/huffman-decoding

SENG 440 Huffman Decoding project in C, optimized for the ARM920T microcontroller.

Primary LanguageC

Huffman Encoding & Decoding

SENG440 project by Daniel Kinahan (V00887329) and Raphael Bassot (V00896541), of the University of Victoria

SENG440 Team ID: 23

Date: August 14, 2021

Details

This Huffman Encoding project utilizes:

  • The French extended alphabet of symbols for input alphabet. For the project test bench, a 300+ French UTF-8 character file, input.txt, was created using 15 distinct French characters. This file is encoded (by encode.c program), which generates the two files for input to the decoder: input.txt.lut, and input.txt/huf, both found in the /original folder of this repository.

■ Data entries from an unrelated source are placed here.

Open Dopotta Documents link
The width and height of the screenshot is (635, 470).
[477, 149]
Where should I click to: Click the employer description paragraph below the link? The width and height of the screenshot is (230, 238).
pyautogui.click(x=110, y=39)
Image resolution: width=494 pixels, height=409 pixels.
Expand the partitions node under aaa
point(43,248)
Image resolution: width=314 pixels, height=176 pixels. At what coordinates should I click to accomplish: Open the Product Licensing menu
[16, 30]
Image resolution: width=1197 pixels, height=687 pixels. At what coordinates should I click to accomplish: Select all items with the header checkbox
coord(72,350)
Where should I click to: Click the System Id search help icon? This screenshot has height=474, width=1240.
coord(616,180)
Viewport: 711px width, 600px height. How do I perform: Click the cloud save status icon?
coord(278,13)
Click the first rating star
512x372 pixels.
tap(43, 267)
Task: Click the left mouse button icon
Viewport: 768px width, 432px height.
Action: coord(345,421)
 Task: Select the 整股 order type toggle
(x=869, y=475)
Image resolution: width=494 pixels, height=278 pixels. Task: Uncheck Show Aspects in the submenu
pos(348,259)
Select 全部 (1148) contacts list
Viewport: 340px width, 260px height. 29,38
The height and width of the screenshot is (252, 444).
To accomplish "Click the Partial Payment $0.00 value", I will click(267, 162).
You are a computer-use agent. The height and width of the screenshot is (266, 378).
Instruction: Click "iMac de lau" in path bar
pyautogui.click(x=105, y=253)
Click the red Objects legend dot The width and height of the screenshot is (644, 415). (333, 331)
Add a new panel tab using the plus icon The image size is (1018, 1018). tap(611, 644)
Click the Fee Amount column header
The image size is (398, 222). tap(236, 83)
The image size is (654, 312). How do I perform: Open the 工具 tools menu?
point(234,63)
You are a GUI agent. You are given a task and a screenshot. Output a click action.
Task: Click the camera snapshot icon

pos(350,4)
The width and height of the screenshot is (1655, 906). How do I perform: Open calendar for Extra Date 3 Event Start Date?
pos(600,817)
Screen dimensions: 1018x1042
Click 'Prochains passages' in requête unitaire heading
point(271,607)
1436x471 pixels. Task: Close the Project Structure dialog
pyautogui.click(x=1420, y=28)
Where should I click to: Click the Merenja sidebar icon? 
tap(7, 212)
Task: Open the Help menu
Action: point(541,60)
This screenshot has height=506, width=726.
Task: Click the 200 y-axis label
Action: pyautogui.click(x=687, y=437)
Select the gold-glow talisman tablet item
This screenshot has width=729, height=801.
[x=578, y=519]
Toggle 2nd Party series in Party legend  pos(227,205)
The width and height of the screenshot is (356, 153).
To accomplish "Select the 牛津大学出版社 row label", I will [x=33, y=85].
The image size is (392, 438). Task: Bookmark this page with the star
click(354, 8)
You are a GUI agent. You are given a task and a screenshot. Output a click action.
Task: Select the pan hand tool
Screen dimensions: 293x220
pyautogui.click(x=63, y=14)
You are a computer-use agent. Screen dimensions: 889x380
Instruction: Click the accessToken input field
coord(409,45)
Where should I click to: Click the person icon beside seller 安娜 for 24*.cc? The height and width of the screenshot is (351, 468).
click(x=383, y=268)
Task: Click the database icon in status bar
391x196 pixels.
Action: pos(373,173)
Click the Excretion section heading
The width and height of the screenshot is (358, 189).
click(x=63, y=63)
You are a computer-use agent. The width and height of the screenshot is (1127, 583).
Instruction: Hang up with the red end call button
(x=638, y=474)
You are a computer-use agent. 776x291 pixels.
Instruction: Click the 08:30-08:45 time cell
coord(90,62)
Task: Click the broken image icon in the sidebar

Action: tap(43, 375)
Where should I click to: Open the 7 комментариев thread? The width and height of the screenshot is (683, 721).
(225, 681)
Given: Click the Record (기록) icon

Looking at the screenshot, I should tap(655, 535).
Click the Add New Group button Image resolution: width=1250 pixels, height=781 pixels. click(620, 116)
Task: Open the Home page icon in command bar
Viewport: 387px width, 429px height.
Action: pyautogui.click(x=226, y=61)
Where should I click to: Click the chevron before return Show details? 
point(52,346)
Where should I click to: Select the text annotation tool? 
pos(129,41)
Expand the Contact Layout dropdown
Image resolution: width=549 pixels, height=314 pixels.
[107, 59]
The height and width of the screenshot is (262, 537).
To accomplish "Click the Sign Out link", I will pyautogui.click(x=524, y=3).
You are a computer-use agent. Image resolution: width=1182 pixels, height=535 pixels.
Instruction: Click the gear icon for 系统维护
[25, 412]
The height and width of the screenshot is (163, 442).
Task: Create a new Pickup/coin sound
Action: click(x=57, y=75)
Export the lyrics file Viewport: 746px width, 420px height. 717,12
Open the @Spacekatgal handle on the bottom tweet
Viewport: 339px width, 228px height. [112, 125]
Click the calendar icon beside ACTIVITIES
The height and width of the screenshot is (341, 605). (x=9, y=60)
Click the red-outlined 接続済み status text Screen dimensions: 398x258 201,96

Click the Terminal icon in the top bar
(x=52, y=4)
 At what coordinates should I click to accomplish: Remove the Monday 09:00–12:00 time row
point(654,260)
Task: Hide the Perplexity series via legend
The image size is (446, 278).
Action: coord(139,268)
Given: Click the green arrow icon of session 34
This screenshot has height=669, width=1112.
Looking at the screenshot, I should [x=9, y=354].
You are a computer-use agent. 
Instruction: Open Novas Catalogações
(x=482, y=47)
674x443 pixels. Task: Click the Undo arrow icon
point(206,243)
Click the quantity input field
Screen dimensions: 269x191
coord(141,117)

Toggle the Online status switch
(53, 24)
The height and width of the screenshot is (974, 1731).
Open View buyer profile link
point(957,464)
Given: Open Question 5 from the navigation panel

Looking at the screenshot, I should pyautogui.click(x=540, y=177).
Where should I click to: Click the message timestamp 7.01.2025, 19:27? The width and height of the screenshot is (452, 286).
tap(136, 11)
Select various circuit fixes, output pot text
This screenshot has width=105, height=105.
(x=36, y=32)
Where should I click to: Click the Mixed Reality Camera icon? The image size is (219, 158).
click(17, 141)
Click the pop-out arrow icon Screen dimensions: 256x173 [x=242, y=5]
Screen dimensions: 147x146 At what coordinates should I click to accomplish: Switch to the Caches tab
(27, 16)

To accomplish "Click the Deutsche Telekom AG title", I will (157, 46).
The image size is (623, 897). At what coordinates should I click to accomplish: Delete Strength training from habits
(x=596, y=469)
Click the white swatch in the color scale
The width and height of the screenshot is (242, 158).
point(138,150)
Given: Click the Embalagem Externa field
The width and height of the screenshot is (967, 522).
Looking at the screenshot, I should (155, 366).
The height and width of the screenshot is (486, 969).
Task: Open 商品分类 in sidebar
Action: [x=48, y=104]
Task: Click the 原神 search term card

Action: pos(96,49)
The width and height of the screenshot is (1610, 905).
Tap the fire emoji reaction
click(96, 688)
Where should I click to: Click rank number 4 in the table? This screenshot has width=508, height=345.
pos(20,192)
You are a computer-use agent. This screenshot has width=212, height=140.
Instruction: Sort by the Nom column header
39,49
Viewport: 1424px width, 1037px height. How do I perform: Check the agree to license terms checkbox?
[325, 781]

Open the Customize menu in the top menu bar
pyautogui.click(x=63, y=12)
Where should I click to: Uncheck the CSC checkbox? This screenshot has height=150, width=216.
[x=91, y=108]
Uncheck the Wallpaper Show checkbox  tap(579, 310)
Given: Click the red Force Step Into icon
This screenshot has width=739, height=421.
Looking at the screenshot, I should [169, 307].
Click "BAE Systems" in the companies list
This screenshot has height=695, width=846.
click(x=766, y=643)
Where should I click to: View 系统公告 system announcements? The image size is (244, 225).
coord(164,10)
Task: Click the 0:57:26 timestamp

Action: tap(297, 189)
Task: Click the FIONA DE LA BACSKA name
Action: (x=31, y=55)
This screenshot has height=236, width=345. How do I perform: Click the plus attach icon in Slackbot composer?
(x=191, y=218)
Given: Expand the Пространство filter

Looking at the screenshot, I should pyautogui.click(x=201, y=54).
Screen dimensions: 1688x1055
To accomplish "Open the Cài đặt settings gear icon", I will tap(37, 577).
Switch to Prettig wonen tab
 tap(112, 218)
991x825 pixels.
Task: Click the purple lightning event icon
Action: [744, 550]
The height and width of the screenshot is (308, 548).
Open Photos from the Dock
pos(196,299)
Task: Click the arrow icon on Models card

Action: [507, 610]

  • The probability distribution of the French alphabet letters in the input.txt file follows a normal distribution, to provide a varying frequency of occurrence for each character, allowing the Huffman encoding algorithm to generate optimal Huffman codes for each unique symbol.

  • The optimized decoder, in optimized/decode_optimized.c, was cross-compiled into an ARM executable for execution on the UVic SENG440 arm device - an ARM920T microcontroller.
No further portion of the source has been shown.